Activity
Report each line of the entries below that has the word "через" in it.

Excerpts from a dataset
--- START ---
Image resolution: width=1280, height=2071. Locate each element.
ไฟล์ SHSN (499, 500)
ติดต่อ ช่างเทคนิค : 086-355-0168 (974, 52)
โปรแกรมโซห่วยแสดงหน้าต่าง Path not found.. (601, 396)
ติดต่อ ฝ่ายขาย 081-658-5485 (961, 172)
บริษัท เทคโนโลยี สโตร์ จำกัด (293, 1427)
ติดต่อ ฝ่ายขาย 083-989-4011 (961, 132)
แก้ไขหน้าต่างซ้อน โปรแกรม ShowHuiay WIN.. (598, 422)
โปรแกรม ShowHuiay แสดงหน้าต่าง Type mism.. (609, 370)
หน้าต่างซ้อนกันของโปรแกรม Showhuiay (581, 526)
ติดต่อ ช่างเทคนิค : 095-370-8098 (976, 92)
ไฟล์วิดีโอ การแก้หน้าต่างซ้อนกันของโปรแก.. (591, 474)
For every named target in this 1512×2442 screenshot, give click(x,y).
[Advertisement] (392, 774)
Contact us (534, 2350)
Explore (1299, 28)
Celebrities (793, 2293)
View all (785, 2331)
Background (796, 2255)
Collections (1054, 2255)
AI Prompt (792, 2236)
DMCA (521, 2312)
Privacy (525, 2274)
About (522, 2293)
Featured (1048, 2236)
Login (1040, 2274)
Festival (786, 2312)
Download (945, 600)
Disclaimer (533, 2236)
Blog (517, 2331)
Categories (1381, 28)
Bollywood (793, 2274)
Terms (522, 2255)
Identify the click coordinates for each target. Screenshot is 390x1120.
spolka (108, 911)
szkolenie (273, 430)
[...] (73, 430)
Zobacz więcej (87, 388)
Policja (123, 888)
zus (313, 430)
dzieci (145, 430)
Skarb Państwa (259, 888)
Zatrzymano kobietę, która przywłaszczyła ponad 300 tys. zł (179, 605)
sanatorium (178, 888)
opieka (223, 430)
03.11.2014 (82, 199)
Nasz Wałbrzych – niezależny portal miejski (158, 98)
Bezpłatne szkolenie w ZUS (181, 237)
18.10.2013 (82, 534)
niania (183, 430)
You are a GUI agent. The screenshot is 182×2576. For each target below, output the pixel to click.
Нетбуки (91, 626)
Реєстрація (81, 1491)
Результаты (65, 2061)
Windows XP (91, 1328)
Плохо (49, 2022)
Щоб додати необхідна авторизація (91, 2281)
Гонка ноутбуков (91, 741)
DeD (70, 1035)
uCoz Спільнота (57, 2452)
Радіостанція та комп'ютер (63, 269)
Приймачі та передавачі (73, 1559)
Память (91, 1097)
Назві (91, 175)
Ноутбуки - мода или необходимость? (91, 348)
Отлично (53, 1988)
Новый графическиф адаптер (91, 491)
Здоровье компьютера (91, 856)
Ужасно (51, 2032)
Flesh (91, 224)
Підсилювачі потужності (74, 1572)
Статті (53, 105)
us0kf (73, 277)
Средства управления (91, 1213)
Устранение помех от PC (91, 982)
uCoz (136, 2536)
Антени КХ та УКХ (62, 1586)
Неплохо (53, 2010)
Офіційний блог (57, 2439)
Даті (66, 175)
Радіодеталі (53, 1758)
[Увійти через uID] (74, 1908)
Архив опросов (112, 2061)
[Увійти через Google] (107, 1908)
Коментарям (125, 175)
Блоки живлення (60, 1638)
--- END ---
Your solution
[Увійти через uID] (74, 1908)
[Увійти через Google] (107, 1908)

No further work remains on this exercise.